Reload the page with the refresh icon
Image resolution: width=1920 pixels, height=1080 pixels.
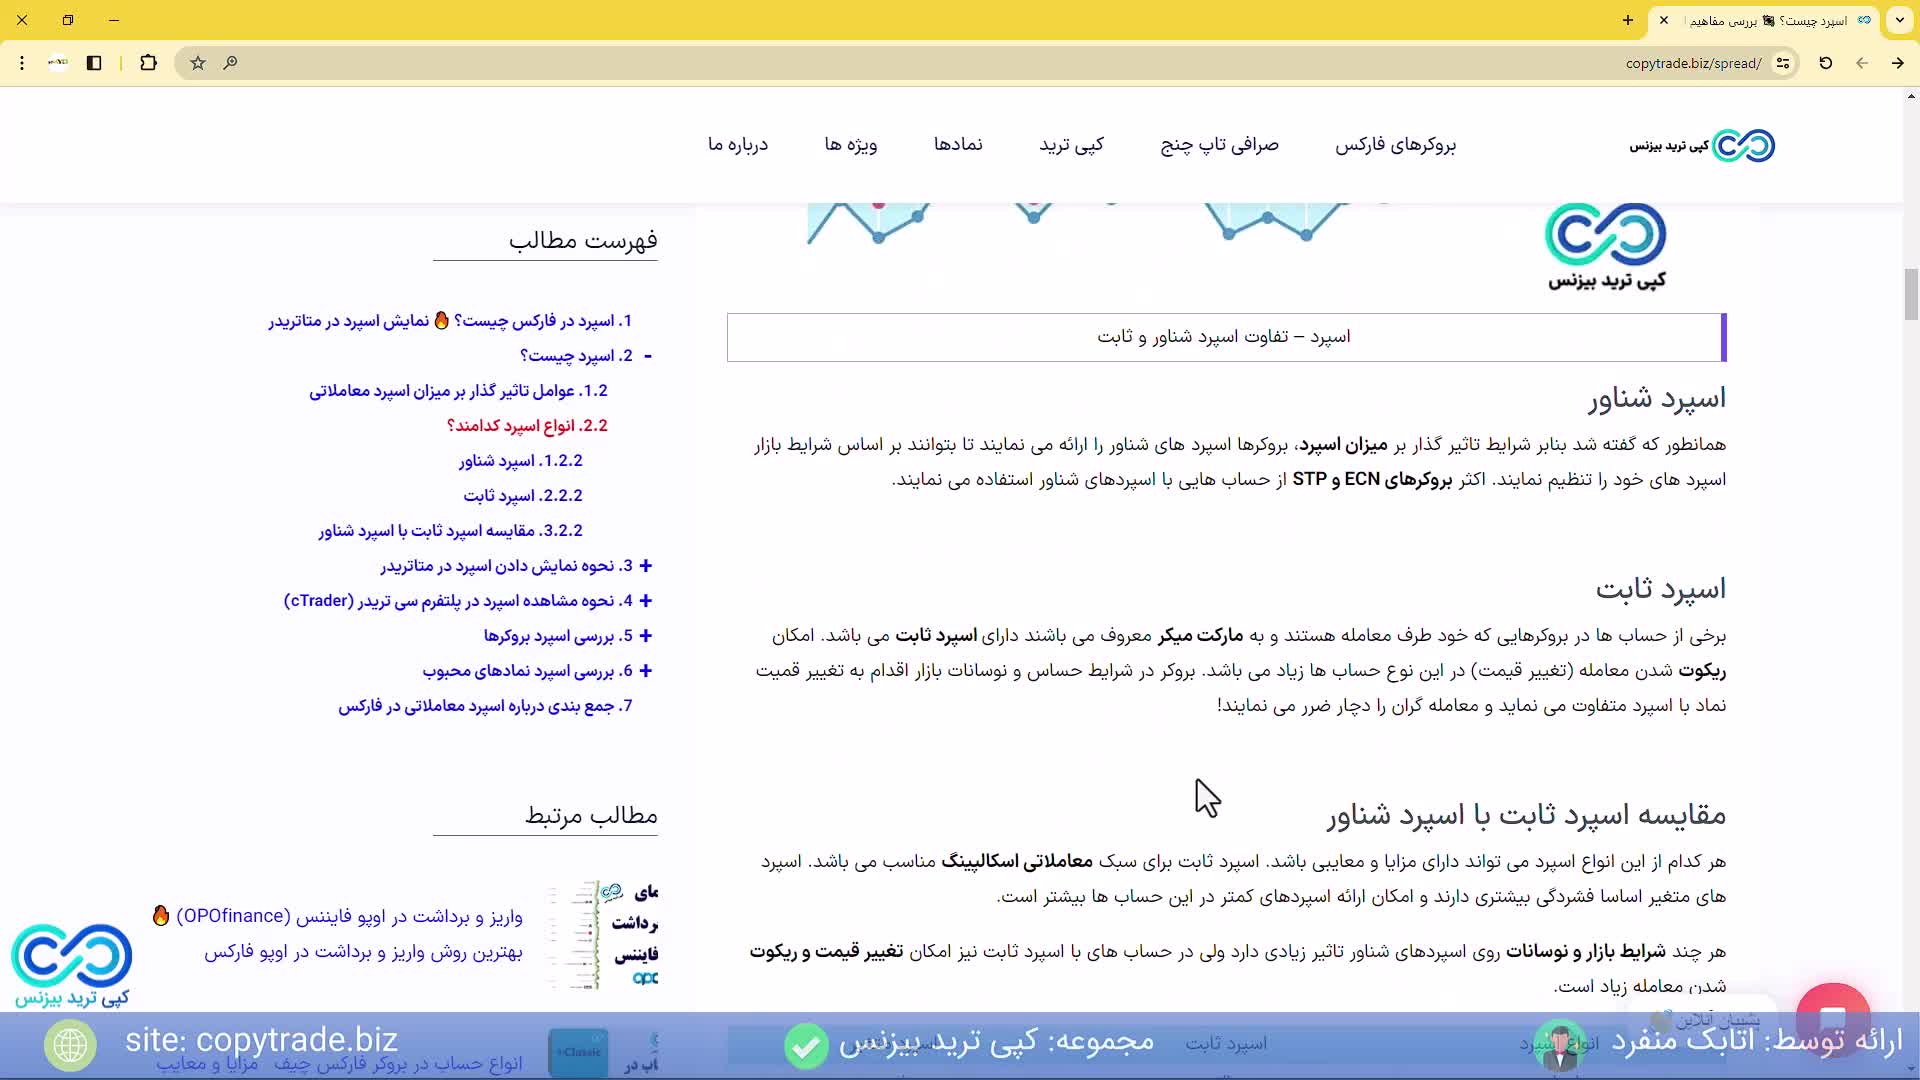tap(1825, 62)
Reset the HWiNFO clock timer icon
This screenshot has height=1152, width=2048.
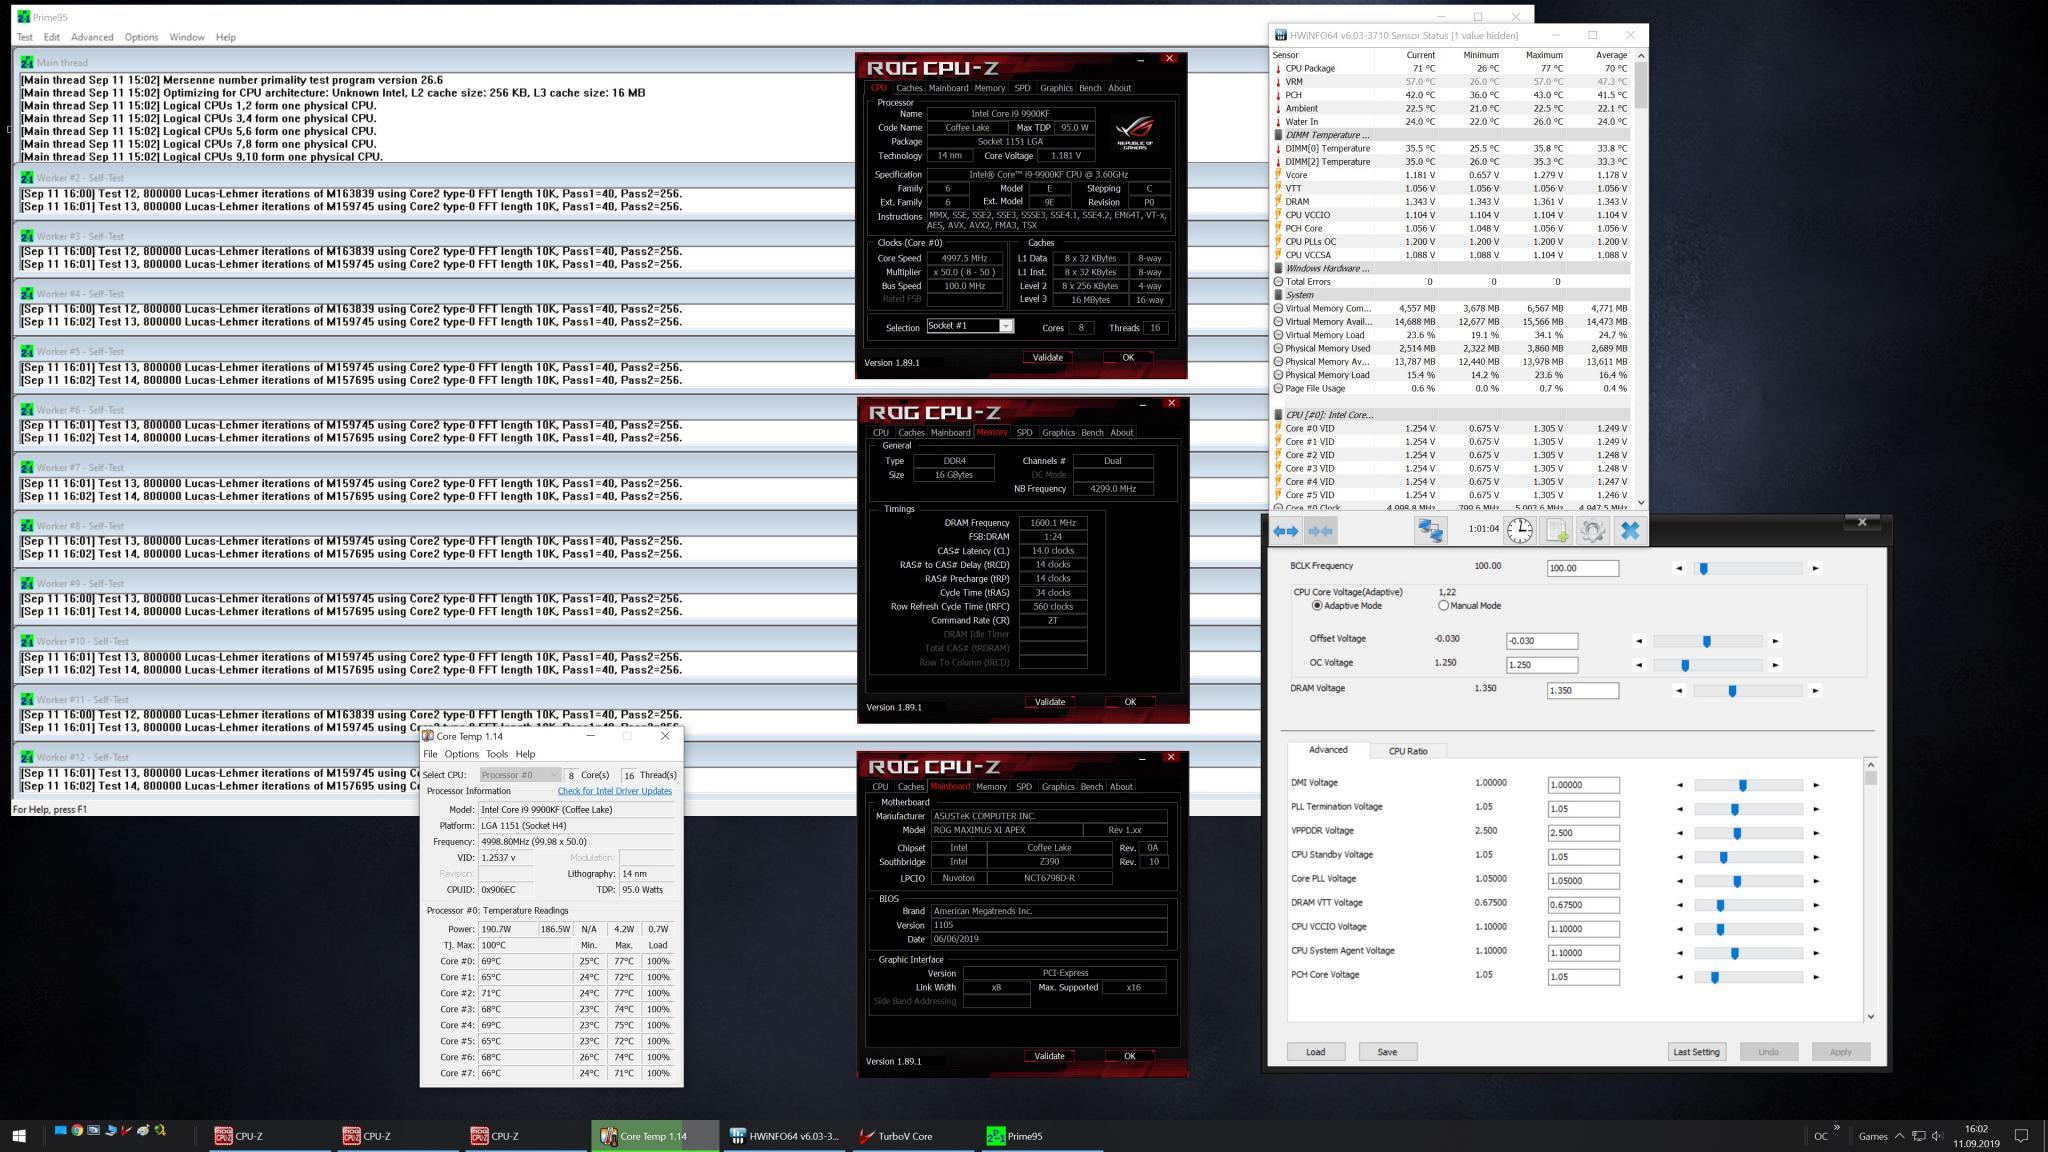point(1520,531)
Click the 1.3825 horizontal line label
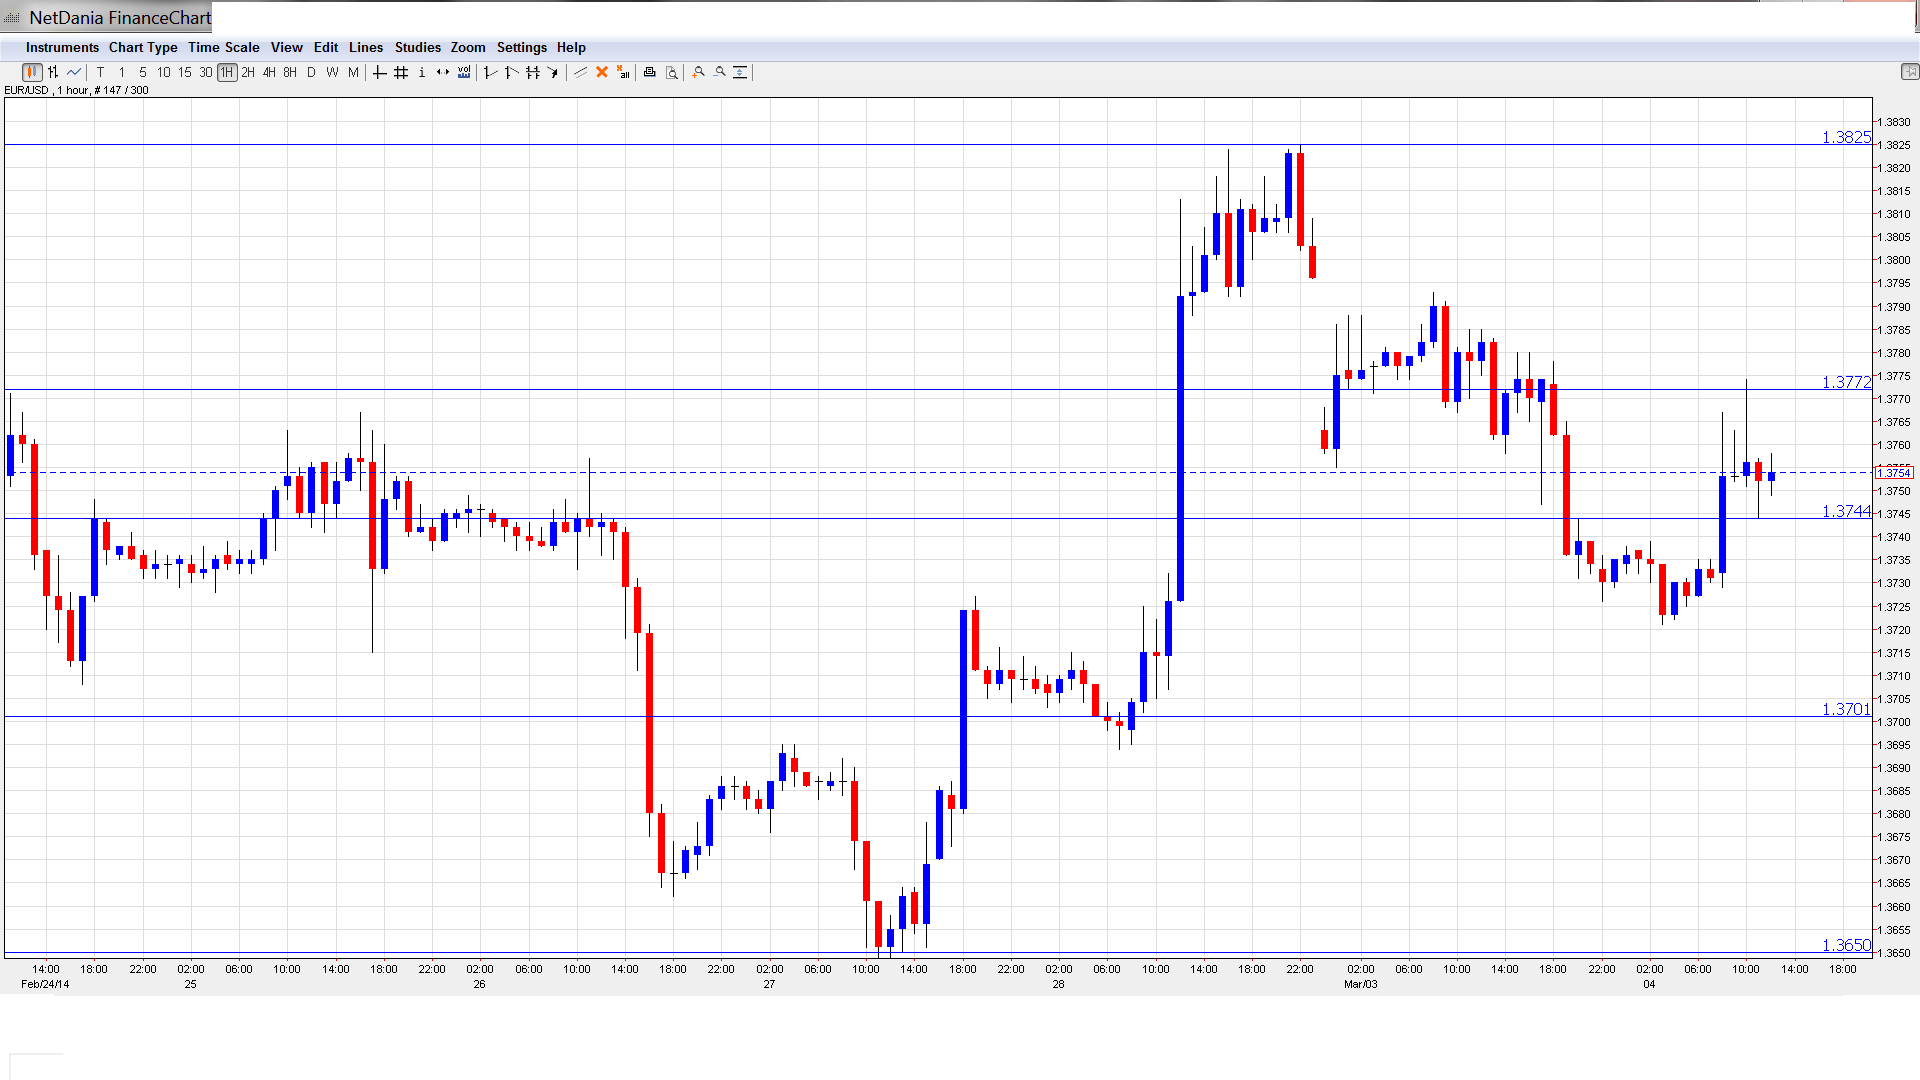Screen dimensions: 1920x1080 1845,138
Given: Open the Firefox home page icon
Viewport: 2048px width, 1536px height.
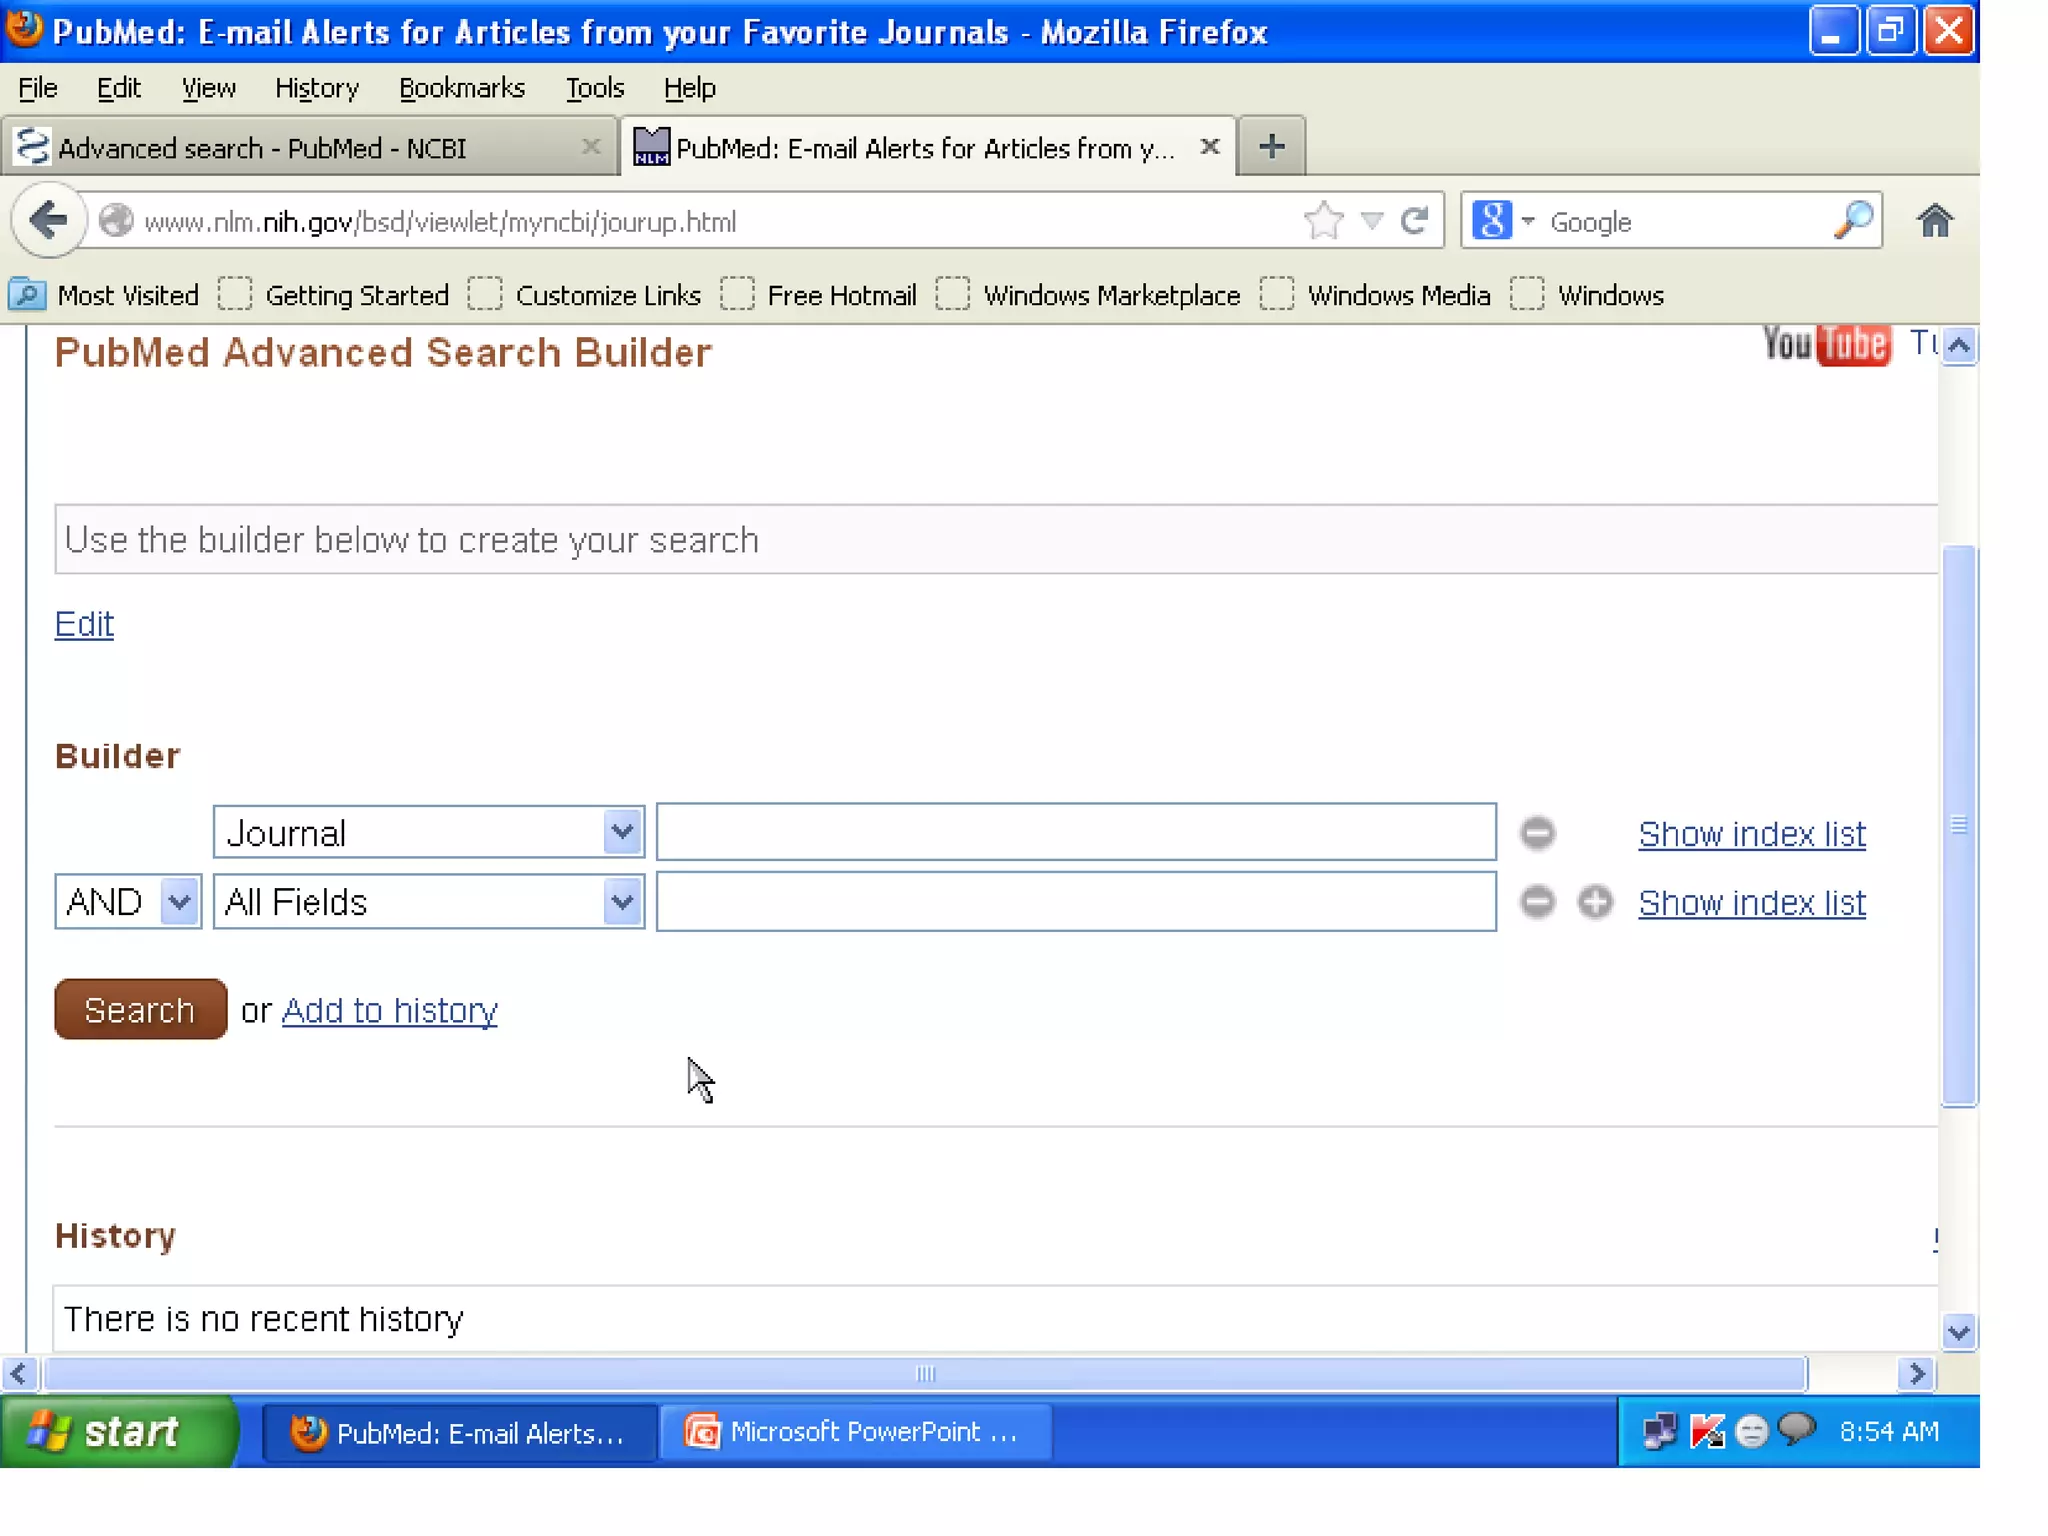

→ TASK BRIEF: Repeat the entries above exactly and skip the images.

→ OUTPUT OF THE EXERCISE:
Reload the page with the refresh icon
Image resolution: width=1920 pixels, height=1080 pixels.
tap(1825, 62)
Reset the HWiNFO clock timer icon
This screenshot has height=1152, width=2048.
point(1520,531)
Click the 1.3825 horizontal line label
Screen dimensions: 1920x1080 1845,138
Given: Open the Firefox home page icon
Viewport: 2048px width, 1536px height.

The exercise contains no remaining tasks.